Below is a block of records; please copy all of them exactly.
--- PROVIDED ENTRIES Enclosed Below ---
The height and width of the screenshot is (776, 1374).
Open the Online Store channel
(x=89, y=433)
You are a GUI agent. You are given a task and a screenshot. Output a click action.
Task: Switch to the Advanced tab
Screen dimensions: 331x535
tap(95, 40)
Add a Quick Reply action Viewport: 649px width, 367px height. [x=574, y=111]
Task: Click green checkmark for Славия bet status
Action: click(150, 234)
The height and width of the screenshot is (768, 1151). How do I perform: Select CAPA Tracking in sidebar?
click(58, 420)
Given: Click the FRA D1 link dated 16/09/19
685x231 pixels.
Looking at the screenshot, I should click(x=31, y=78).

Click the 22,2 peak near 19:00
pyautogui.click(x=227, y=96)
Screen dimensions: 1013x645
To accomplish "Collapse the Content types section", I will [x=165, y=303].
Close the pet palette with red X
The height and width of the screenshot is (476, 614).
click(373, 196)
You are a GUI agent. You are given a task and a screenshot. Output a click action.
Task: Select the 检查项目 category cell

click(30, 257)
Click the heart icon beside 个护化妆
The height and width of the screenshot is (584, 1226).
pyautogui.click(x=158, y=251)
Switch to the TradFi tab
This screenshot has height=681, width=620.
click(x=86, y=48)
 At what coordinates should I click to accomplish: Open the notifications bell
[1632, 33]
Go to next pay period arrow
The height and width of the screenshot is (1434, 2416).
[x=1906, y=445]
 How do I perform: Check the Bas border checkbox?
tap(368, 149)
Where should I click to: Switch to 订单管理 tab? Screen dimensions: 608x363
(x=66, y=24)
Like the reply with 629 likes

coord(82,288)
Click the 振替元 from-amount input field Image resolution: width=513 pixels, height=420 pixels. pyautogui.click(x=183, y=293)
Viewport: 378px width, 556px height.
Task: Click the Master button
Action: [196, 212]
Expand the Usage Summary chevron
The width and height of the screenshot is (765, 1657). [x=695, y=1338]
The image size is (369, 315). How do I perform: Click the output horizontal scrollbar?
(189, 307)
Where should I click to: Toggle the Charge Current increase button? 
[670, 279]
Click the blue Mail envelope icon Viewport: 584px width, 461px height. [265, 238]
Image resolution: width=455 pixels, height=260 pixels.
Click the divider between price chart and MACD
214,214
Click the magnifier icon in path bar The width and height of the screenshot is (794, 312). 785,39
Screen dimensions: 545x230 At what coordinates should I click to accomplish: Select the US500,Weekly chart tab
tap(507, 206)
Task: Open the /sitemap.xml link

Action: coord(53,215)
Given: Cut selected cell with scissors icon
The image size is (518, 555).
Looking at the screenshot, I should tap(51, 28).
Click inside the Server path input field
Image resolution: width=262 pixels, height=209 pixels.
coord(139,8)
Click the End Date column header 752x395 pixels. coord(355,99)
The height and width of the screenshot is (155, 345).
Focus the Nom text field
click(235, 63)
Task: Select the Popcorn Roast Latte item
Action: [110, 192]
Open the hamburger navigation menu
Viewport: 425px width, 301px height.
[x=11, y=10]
--- End of Enclosed PROVIDED ENTRIES ---
COMPLETED TASK:
The height and width of the screenshot is (776, 1374).
Open the Online Store channel
(x=89, y=433)
You are a GUI agent. You are given a task and a screenshot. Output a click action.
Task: Switch to the Advanced tab
Screen dimensions: 331x535
tap(95, 40)
Add a Quick Reply action Viewport: 649px width, 367px height. [x=574, y=111]
Task: Click green checkmark for Славия bet status
Action: click(150, 234)
The height and width of the screenshot is (768, 1151). How do I perform: Select CAPA Tracking in sidebar?
click(58, 420)
Given: Click the FRA D1 link dated 16/09/19
685x231 pixels.
Looking at the screenshot, I should click(x=31, y=78).

Click the 22,2 peak near 19:00
pyautogui.click(x=227, y=96)
Screen dimensions: 1013x645
To accomplish "Collapse the Content types section", I will [x=165, y=303].
Close the pet palette with red X
The height and width of the screenshot is (476, 614).
click(373, 196)
You are a GUI agent. You are given a task and a screenshot. Output a click action.
Task: Select the 检查项目 category cell

click(30, 257)
Click the heart icon beside 个护化妆
The height and width of the screenshot is (584, 1226).
pyautogui.click(x=158, y=251)
Switch to the TradFi tab
This screenshot has height=681, width=620.
click(x=86, y=48)
 At what coordinates should I click to accomplish: Open the notifications bell
[1632, 33]
Go to next pay period arrow
The height and width of the screenshot is (1434, 2416).
[x=1906, y=445]
 How do I perform: Check the Bas border checkbox?
tap(368, 149)
Where should I click to: Switch to 订单管理 tab? Screen dimensions: 608x363
(x=66, y=24)
Like the reply with 629 likes

coord(82,288)
Click the 振替元 from-amount input field Image resolution: width=513 pixels, height=420 pixels. pyautogui.click(x=183, y=293)
Viewport: 378px width, 556px height.
Task: Click the Master button
Action: [196, 212]
Expand the Usage Summary chevron
The width and height of the screenshot is (765, 1657). [x=695, y=1338]
The image size is (369, 315). How do I perform: Click the output horizontal scrollbar?
(189, 307)
Where should I click to: Toggle the Charge Current increase button? 
[670, 279]
Click the blue Mail envelope icon Viewport: 584px width, 461px height. [265, 238]
Image resolution: width=455 pixels, height=260 pixels.
Click the divider between price chart and MACD
214,214
Click the magnifier icon in path bar The width and height of the screenshot is (794, 312). 785,39
Screen dimensions: 545x230 At what coordinates should I click to accomplish: Select the US500,Weekly chart tab
tap(507, 206)
Task: Open the /sitemap.xml link

Action: coord(53,215)
Given: Cut selected cell with scissors icon
The image size is (518, 555).
Looking at the screenshot, I should tap(51, 28).
Click inside the Server path input field
Image resolution: width=262 pixels, height=209 pixels.
coord(139,8)
Click the End Date column header 752x395 pixels. coord(355,99)
The height and width of the screenshot is (155, 345).
Focus the Nom text field
click(235, 63)
Task: Select the Popcorn Roast Latte item
Action: [110, 192]
Open the hamburger navigation menu
Viewport: 425px width, 301px height.
[x=11, y=10]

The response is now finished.